• _Requirement_:
Everything from the line that contains "Switch to the 响应头 response tab" to the end of the listing below, both ends included, is to be transcribed word for word, and nothing else.

────────

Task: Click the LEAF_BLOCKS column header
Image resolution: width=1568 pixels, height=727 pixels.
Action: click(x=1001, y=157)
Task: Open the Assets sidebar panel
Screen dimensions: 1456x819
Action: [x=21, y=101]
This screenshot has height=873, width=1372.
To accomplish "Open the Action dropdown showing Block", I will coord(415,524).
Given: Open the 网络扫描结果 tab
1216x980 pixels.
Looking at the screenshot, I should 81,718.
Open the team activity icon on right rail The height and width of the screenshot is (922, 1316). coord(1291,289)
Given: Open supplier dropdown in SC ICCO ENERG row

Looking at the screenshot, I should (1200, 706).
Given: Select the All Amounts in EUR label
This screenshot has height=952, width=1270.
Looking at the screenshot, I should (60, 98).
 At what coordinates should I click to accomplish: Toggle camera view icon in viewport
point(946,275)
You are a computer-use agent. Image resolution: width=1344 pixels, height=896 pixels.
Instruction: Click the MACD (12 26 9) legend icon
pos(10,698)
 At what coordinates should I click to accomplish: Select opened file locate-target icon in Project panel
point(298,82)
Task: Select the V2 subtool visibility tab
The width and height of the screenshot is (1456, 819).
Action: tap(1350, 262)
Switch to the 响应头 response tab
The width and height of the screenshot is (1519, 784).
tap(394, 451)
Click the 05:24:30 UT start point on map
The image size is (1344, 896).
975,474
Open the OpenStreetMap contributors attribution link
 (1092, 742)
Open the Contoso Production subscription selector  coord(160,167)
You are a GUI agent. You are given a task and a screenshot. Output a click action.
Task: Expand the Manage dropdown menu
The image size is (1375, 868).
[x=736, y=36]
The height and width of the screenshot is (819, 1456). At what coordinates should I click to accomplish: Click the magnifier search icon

────────

• _Your response_:
Switch to the 响应头 response tab
The width and height of the screenshot is (1519, 784).
tap(394, 451)
Click the 05:24:30 UT start point on map
The image size is (1344, 896).
975,474
Open the OpenStreetMap contributors attribution link
 (1092, 742)
Open the Contoso Production subscription selector  coord(160,167)
You are a GUI agent. You are given a task and a screenshot. Output a click action.
Task: Expand the Manage dropdown menu
The image size is (1375, 868).
[x=736, y=36]
The height and width of the screenshot is (819, 1456). At what coordinates should I click to accomplish: Click the magnifier search icon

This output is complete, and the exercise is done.